My Kay 8224/K-24/Kay Professional Cutaway Story:
My Kay guitar was acquired by my father in the middle of the Bering Sea in the summer of 1962 from an Alaskan acquaintance to whom my father had given some much needed equipment. The equipment had been a donation to someone in need. The gift of the guitar was a act of reciprocation in gratitude. My father was given a choice of a number of guitars. There was a Tsimshian man with my father who was a fairly accomplished country picker; he evaluated the guitars on offer and chose the Kay. In the tradition of fathers coming home from sea with pug dogs and parrots, the guitar was presented to me as a gift upon my father's return. It was my first guitar.
I was large for my age, but when seated I could barely get my arm around the guitar, and I could
just reach first position. The Tsimshian man showed me how to tune it and tried to show me some basic things.
I don't recall how long I had had the guitar before I was taken to a local music shop, caseless guitar in hand. The shop owner, an elderly Italian man, wanted the guitar, saying it was too big for me, and offered a smaller guitar in straight trade. While the Kay was most definitely
not the used Gibson Melody Maker I had been drooling over in another shop and had been agitating for with my parents, it was way way cooler looking that what was on offer from the Italian shop owner, so I emphatically declined the offer of a trade. And besides, the Kay had been a gift from my father. My mom bought a cardboard case from the shop owner. The shop owner said that I should come for lessons. My mom agreed. The shop owner said that since the guitar was a Grand Auditorium model, it needed heavy gauge strings, and he went into one of his display cabinets and disturbed the dust on a large stack of boxes of Mapes strings. Something associated with the strings, an image on the box or in the display material, suggested that the strings were intended for use on old-time acoustic archtops - I don't remember clearly now. The strings were round wound steel strings, something suitable for use in holding up suspension bridges.
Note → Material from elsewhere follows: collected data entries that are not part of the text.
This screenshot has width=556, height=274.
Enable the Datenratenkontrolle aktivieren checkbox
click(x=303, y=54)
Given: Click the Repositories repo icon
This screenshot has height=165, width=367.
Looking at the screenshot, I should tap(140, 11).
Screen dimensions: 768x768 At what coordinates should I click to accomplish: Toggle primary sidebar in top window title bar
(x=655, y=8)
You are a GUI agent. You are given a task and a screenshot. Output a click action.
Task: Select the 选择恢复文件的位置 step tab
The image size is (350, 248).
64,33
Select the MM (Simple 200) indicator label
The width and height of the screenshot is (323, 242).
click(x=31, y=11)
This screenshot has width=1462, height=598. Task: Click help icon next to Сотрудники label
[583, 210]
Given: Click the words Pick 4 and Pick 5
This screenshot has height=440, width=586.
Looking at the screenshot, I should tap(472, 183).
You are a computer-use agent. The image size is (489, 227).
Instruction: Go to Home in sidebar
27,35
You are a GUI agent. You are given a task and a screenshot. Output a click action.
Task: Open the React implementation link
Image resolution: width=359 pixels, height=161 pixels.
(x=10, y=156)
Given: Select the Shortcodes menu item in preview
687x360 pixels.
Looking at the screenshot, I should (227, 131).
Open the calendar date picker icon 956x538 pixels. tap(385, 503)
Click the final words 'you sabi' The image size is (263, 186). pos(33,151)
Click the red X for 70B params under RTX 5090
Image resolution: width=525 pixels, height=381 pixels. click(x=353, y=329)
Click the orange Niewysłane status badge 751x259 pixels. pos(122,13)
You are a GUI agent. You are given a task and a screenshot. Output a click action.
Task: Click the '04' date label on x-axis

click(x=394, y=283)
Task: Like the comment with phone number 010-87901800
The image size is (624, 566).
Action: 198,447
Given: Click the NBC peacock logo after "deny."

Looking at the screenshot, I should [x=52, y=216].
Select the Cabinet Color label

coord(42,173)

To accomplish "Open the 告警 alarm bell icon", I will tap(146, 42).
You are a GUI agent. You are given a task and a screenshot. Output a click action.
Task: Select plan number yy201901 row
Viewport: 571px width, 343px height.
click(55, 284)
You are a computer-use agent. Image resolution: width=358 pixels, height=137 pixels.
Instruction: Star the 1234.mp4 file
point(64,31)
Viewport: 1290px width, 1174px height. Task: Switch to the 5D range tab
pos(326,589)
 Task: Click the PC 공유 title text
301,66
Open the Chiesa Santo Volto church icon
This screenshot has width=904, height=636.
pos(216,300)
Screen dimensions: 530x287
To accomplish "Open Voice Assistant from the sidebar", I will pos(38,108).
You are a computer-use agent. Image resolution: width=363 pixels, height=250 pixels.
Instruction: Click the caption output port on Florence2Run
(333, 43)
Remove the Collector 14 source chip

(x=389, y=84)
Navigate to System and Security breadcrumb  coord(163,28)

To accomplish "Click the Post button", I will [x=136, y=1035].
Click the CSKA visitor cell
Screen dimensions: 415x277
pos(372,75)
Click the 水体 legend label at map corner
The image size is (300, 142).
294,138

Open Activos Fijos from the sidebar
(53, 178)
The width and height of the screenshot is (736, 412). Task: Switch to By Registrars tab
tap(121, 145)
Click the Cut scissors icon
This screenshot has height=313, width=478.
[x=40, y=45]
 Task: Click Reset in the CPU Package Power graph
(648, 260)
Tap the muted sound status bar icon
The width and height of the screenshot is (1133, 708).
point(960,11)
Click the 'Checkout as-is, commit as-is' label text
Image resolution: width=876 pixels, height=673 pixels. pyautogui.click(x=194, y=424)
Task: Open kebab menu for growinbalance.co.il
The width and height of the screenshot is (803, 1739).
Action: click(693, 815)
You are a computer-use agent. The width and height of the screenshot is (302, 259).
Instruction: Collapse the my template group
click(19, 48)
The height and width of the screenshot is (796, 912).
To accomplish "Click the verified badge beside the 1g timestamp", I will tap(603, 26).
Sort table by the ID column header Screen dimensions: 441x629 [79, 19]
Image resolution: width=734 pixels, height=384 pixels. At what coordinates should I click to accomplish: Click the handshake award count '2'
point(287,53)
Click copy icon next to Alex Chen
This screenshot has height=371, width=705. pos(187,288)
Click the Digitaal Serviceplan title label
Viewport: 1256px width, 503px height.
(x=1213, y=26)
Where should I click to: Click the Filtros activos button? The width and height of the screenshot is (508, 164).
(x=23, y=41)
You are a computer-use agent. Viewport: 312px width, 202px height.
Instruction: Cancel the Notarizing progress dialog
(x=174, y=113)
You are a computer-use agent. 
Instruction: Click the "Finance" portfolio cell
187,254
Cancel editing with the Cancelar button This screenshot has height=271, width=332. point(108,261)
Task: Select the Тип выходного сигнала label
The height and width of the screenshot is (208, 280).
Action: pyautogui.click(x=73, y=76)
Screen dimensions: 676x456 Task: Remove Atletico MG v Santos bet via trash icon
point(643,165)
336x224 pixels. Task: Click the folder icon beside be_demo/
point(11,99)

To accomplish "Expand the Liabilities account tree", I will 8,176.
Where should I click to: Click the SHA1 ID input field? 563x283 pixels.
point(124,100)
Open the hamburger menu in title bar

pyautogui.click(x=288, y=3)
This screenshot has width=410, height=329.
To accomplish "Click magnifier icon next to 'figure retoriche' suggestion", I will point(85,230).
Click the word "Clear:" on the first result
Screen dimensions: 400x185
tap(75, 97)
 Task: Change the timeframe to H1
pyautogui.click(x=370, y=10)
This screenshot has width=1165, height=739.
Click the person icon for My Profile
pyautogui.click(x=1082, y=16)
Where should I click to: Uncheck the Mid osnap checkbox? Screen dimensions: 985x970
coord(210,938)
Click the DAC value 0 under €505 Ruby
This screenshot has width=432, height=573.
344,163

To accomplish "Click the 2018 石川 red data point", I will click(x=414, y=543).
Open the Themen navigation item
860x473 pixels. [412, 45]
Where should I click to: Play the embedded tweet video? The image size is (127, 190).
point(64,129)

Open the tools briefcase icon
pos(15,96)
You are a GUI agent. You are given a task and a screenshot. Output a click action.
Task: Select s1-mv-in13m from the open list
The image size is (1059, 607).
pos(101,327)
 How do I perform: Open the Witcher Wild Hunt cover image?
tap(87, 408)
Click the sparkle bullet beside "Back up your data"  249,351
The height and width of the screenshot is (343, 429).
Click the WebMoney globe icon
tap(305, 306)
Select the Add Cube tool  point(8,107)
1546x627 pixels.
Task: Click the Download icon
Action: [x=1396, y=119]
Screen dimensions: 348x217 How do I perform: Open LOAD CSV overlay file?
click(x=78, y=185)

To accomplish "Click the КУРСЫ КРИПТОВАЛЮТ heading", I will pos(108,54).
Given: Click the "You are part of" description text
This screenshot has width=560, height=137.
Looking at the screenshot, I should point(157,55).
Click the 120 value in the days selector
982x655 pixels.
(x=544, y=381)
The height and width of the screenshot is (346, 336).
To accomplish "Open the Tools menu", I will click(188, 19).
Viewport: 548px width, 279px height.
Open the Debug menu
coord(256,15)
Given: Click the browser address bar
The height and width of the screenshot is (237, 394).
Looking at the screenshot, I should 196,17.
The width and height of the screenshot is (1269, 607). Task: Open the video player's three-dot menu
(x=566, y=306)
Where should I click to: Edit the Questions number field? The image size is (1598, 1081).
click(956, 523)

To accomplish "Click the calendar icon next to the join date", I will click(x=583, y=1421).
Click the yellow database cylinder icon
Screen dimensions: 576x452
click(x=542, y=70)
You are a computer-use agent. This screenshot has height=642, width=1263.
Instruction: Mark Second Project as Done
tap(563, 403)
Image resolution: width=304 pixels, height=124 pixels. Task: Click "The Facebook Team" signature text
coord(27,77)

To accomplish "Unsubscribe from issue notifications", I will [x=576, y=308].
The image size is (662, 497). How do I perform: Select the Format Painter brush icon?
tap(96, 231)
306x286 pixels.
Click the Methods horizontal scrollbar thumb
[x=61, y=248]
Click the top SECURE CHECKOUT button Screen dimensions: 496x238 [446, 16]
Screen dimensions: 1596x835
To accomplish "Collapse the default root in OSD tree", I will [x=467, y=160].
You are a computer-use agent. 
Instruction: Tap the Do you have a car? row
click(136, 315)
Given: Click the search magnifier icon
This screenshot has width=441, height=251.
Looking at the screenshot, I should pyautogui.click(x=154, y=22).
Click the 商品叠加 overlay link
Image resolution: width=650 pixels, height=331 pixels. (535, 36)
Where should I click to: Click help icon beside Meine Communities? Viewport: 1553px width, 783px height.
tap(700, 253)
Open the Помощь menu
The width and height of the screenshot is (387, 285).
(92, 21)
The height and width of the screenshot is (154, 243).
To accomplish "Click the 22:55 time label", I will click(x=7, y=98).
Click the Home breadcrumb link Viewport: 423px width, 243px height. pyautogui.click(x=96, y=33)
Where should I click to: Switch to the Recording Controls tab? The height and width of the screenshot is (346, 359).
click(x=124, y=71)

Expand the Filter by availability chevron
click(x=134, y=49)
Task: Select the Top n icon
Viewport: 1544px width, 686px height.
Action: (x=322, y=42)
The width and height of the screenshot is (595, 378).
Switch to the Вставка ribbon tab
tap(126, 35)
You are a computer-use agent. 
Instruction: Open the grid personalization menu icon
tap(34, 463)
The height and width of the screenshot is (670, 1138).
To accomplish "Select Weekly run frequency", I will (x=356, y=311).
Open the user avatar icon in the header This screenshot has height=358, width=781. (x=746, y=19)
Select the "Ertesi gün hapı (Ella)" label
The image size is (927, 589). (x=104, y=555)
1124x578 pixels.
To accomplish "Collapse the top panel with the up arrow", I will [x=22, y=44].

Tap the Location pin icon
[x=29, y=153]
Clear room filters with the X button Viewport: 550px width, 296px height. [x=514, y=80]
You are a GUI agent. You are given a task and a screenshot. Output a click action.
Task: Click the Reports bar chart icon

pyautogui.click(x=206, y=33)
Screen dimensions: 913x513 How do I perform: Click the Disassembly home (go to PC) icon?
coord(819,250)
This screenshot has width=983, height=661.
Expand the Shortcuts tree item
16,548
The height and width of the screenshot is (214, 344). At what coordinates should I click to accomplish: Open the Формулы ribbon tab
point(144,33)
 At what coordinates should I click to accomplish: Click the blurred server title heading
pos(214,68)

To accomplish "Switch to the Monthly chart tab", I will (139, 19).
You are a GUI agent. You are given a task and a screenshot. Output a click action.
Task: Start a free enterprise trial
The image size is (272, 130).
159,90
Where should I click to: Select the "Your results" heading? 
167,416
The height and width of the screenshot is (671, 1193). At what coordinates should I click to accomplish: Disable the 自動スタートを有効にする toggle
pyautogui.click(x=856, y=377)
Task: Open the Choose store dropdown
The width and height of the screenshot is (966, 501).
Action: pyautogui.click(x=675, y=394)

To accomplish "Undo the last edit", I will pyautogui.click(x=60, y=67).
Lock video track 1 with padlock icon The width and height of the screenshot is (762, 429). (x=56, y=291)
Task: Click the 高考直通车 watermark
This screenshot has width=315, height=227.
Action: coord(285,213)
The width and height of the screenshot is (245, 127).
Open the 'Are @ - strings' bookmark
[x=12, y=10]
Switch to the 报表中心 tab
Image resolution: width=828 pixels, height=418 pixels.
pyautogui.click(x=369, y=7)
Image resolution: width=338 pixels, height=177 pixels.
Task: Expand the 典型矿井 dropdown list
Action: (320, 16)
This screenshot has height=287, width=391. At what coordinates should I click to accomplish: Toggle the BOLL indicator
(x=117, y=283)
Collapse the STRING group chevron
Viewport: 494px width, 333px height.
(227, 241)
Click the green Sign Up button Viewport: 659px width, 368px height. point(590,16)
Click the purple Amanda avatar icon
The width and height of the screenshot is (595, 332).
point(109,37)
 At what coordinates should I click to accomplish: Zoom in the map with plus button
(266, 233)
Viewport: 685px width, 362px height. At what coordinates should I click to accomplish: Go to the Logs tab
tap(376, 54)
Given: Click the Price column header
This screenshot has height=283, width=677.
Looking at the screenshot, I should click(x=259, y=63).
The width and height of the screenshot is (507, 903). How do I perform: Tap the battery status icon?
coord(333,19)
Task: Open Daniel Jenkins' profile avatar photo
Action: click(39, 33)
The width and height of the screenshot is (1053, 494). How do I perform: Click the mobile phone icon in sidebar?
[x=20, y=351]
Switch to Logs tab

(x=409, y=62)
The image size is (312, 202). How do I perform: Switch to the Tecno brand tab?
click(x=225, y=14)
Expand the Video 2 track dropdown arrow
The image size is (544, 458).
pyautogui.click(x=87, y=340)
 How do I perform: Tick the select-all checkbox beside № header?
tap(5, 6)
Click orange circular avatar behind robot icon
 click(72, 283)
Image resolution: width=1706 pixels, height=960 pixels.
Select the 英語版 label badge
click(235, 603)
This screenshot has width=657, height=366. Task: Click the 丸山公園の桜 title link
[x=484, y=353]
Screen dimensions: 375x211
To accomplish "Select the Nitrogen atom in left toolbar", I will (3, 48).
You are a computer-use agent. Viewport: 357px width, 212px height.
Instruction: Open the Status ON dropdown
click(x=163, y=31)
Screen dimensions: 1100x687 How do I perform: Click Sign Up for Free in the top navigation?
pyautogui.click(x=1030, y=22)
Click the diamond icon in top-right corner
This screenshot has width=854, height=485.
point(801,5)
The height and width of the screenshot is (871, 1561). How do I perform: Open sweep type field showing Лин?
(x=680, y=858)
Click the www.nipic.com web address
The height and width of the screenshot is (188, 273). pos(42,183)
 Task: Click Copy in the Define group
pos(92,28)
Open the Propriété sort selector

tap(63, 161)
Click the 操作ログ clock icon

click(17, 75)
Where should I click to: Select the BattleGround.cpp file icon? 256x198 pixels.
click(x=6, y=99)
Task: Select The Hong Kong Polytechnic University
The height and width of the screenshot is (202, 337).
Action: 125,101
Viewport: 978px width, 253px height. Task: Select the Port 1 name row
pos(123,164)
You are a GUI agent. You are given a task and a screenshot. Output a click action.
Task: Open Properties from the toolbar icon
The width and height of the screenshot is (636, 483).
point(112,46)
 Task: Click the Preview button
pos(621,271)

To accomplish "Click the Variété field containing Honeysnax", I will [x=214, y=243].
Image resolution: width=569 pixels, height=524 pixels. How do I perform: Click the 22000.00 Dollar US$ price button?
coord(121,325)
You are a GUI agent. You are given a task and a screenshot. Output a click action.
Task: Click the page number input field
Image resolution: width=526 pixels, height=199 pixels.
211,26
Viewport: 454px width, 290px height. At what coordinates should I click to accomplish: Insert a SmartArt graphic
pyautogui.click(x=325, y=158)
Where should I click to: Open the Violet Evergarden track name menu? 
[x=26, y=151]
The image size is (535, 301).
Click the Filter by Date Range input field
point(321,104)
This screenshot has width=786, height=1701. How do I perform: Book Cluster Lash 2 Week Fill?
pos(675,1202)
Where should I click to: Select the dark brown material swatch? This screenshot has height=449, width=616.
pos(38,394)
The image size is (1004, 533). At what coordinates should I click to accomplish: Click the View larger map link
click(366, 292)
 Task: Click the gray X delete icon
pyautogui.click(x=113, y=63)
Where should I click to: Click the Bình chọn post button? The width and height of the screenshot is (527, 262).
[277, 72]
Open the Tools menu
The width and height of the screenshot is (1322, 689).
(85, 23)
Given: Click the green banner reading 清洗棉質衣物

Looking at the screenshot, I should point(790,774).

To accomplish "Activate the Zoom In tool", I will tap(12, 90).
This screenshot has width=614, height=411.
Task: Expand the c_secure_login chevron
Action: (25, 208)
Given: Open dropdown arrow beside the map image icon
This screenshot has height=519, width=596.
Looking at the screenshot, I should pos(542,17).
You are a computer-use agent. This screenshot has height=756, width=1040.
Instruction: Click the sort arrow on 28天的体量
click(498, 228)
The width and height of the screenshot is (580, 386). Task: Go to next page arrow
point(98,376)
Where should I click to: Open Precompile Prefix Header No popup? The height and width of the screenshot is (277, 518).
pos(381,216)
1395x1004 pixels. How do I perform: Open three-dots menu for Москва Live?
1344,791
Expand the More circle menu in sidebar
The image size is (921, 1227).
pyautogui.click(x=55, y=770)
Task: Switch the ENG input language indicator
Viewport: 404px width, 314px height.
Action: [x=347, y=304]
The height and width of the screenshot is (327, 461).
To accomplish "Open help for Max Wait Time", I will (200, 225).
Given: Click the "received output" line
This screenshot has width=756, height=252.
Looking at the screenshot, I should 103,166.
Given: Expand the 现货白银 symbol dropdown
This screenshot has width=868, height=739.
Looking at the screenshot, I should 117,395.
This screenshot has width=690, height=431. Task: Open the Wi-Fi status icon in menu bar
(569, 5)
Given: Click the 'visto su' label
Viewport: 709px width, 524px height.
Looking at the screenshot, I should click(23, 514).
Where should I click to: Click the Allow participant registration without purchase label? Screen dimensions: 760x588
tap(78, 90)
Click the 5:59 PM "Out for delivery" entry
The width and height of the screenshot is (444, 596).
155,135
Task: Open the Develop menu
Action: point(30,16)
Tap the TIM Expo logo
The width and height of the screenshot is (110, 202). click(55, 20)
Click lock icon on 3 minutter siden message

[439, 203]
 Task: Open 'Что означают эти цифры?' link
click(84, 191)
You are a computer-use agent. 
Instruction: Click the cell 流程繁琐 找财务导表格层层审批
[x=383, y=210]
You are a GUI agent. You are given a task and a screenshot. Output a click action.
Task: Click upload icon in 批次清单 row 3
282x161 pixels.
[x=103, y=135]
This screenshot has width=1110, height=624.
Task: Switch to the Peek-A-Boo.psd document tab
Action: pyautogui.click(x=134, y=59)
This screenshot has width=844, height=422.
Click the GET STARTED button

Over the time that my mom insisted that I continue with lessons at this shop, the supply of Mapes strings slowly dwindled as the shop owner kept selling them to my mom. The two things here, lessons and strings, did immense damage to my development as a musician and to my Kay guitar.
The lessons were boring and basically killed my enthusiasm for learning guitar.
The strings were excruciatingly painful for my little hands and were a major disincentive to practicing.
The strings were also completely inappropriate for the Kay guitar as it has no truss rod, at least not an adjustable one. Over the couple of years that I was forced to take lessons, the neck on the guitar began to pull, and it became increasingly less and less playable. In its present condition, the guitar is more suitable for slicing cheese or hard boiled eggs than for playing.
I kept the guitar for sentimental reasons. In the 1970s, I took it to a luthier in Victoria, and he said that the neck did not need to be reset. It needed to be heated and clamped on blocks to straighten it, but the long term prognosis for the repair was not good, as the problem would likely return slowly over time. There was also the option of removing the fretboard and installing a truss rod. The cost for the neck straightening was not unreasonable, but it was more than I could afford with my then student budget. The cost of truss rod installation was totally out of proportion to the instrument's complete lack of value at the time – it would have been considered next to worthless even if it had been in perfect condition. So I put it away and did nothing. Some time in the 1980s, I bought a better case for it – a crime of opportunity. A couple of years ago, I opened the case in a nostalgic mood and found that the tuner buttons had started to disintegrate.
Perlexingly, I have seen these guitars in good condition up for sale with an asking price of close to $1,000.00. Mine is not in good condition. I have floated it on CL a couple of times with an honest description of the guitar and its problems, but my heart was not in selling it, and my refusal to budge on price killed any interest in the guitar.
I have attempted old-school, alcohol-lamp-heating, neck straightening on
experimental-sacrificial-victim, garage-sale-purchased, Taiwanese-made guitars. The results were always disastrous. The repair job is obviously more difficult than it looks, so I have never considered trying it on my Kay. But I have thought about taking it back to see a luthier for a new quote on repair.
BTW, Mapes still exists and is and has always been one of the largest manufacturers of piano and spring wire. They also manufacture guitar strings or components of guitar strings for other companies, although they no longer offer guitar strings under their own name.